## [Short task A]
How would you reword the IRC log line beginning "ok now that all is merged" more briefly while keeping its main facts?

## [Selection]
IRC channel logs

2024-12-10.log

back to list of logs

<damo22>ok now that all is merged, i really dont know why parallel smp init crashes
<damo22>unless INIT/STARTUP timings are wrong
<damo22>AHA
<damo22>GDT for apboot is in the same place for all cpus....
<damo22>it is patched by every AP with the percpu gs stuff
<damo22>so they all clobber each other
<damo22>we should remove gs early
<damo22>how did AP call spl1 ?
<damo22>or spl0
<damo22>im so confused
<damo22>if you flush the instruction cache with a jmp, does it set interrupt flag?
<damo22>interrupt flag is off but the AP is trying to run CPU_NUMBER() in spl1
<damo22>how??
<damo22>i mean how did it get there
<damo22>splvm() !!!!
<damo22>in ksmg_putchar
<damo22>we should not print during racy smp bringup
<damo22>mach's printf is not smp safe
<damo22>youpi: i have working parallel smp init
<damo22>\o/
<damo22>i also found and fixed a bug with the logical ids
<solid_black>hi
<damo22>hi
<damo22>i just mailed in parallel smp
<solid_black>I see :)

## [Supplied data]
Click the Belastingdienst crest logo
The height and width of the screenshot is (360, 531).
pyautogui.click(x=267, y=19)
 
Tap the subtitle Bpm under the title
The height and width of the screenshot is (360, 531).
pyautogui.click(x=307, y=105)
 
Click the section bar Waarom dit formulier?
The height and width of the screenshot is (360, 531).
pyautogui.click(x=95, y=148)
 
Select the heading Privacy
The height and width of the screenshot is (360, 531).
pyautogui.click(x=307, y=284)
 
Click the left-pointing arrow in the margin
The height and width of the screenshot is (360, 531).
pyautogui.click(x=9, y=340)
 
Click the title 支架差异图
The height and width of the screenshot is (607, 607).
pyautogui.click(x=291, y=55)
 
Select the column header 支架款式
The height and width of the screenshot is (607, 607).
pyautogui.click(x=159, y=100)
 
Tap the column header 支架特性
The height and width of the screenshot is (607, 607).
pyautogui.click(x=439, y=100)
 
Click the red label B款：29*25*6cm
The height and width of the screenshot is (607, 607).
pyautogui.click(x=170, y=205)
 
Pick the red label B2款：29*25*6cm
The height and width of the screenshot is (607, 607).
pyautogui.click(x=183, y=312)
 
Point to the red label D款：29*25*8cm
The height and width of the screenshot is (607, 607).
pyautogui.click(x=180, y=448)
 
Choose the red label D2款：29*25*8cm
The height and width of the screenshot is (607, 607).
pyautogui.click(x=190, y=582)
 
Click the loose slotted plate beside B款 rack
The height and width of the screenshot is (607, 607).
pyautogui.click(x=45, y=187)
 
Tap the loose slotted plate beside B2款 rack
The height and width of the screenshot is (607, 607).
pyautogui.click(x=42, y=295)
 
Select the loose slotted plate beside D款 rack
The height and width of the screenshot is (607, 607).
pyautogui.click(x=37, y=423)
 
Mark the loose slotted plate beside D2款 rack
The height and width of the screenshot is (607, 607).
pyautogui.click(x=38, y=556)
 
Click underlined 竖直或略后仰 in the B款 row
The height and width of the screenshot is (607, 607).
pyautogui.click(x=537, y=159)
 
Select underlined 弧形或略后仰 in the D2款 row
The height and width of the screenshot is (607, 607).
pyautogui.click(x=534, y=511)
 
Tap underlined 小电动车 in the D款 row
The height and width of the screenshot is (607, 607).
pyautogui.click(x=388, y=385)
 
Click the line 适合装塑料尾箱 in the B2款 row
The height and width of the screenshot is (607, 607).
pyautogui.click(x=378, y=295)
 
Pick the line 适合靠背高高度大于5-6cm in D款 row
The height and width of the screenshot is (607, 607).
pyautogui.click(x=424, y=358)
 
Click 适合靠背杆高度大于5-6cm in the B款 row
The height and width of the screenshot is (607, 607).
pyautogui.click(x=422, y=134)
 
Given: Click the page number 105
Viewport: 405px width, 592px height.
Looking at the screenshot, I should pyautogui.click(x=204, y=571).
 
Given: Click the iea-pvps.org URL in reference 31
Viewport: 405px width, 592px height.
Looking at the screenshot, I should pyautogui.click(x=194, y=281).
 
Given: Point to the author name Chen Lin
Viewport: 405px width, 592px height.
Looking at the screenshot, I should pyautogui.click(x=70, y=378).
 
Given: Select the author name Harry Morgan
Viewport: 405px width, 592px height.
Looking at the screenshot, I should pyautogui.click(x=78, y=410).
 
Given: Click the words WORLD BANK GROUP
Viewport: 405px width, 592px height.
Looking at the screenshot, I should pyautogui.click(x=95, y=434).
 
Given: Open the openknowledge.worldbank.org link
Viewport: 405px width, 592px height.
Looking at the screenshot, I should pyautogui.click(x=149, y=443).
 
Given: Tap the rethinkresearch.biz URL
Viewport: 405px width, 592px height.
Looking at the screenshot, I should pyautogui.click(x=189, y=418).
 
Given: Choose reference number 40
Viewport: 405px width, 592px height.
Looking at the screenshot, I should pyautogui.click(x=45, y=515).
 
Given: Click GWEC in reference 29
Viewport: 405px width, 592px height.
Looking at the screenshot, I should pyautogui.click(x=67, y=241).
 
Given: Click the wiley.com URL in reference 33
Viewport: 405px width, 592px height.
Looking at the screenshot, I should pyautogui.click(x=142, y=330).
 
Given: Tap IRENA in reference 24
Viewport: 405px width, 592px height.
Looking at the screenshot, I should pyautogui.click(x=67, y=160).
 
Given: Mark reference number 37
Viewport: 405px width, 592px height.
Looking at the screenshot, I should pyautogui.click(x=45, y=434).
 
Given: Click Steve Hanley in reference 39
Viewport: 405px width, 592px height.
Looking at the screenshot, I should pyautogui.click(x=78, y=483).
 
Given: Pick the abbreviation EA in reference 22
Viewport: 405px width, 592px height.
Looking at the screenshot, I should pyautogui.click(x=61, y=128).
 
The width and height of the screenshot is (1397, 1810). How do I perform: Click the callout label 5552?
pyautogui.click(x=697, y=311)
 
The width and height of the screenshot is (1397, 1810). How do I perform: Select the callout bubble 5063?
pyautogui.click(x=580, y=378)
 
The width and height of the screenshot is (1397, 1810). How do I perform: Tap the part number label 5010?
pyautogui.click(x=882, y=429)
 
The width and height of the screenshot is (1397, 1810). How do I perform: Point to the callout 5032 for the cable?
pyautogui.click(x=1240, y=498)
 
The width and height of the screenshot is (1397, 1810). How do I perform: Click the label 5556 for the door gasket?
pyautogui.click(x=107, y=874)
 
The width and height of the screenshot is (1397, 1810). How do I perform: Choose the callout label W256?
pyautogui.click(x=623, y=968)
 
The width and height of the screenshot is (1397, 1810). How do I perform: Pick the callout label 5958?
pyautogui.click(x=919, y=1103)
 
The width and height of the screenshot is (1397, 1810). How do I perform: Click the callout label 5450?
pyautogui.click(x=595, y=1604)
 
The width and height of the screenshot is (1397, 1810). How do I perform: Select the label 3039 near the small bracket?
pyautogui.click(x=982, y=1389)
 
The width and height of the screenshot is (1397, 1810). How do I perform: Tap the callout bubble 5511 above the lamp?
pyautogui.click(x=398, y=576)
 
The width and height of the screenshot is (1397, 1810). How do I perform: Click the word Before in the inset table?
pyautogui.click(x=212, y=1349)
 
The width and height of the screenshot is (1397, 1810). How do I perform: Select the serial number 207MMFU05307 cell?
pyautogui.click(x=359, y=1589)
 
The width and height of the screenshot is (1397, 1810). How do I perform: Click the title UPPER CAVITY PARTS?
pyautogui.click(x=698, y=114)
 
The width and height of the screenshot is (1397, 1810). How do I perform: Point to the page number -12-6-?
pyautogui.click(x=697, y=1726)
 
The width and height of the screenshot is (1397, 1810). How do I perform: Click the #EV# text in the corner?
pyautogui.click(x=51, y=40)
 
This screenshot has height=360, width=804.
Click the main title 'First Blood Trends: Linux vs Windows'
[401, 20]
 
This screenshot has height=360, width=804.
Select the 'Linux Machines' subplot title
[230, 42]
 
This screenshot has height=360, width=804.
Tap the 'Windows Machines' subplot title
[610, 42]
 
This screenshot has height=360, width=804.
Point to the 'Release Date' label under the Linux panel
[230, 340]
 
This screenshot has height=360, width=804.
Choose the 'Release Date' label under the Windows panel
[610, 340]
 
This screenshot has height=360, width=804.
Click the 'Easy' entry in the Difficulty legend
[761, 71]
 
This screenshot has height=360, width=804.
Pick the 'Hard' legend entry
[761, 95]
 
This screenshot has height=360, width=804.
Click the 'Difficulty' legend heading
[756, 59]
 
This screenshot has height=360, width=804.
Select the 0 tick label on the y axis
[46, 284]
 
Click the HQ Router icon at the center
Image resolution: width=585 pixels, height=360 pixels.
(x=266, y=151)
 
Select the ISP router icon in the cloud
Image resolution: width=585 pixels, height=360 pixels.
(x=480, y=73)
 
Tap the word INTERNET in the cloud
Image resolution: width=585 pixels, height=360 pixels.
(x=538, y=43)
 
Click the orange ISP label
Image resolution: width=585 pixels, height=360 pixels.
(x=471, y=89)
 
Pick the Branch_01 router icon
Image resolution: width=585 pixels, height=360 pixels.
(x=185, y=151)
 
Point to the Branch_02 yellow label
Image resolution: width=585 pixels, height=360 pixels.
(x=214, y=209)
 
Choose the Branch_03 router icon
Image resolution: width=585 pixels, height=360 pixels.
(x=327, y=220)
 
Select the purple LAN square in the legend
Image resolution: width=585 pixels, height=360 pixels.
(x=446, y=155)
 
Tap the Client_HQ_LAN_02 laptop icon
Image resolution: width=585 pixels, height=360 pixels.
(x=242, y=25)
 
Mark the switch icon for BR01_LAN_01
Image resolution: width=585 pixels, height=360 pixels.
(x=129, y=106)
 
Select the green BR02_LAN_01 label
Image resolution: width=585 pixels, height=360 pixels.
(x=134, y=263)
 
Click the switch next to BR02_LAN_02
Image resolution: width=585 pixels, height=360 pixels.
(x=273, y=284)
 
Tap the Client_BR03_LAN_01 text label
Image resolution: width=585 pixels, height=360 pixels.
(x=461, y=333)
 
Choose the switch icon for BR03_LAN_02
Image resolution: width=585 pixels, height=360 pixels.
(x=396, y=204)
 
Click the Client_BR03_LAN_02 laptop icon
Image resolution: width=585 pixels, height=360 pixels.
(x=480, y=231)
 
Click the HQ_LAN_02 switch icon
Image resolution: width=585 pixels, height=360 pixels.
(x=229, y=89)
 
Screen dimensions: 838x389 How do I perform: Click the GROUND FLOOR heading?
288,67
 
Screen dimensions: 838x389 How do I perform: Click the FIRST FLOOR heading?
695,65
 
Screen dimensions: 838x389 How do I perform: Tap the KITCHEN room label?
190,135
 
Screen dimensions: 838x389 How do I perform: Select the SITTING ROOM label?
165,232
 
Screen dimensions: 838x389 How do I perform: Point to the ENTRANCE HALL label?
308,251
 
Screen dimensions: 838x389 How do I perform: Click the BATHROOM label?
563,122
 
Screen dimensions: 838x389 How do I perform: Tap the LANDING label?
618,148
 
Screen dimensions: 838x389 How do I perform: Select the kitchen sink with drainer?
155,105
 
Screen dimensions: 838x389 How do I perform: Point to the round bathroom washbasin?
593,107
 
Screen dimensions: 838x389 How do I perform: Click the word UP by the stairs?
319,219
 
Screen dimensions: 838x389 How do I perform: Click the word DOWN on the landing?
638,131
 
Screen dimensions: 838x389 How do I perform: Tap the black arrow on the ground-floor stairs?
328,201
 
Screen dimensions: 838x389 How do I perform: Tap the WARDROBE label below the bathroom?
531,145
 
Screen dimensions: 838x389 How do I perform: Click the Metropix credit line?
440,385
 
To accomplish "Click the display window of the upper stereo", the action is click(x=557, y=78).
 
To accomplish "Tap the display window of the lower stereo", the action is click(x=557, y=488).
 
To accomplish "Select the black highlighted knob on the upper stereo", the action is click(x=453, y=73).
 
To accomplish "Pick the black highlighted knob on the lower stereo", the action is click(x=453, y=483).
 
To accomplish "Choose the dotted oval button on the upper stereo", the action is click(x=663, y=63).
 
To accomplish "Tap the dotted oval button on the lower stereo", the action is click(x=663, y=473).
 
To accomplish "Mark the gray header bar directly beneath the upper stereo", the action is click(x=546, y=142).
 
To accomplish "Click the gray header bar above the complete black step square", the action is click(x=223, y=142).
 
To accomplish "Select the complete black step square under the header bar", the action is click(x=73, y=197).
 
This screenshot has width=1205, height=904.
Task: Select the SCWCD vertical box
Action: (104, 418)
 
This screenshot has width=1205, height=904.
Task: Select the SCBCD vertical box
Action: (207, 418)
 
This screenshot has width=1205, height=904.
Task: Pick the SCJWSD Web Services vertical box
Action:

## [Short task B]
Can you repeat the records from the line with "Click the left-pointing arrow in the margin" to the line with "pyautogui.click(x=159, y=100)", substituting "column label" for "column header" and leaving everything else unchanged?

## [Complete response A]
Everything is merged, but the reason parallel SMP init crashes is still unknown.

## [Complete response B]
Click the left-pointing arrow in the margin
The height and width of the screenshot is (360, 531).
pyautogui.click(x=9, y=340)
 
Click the title 支架差异图
The height and width of the screenshot is (607, 607).
pyautogui.click(x=291, y=55)
 
Select the column label 支架款式
The height and width of the screenshot is (607, 607).
pyautogui.click(x=159, y=100)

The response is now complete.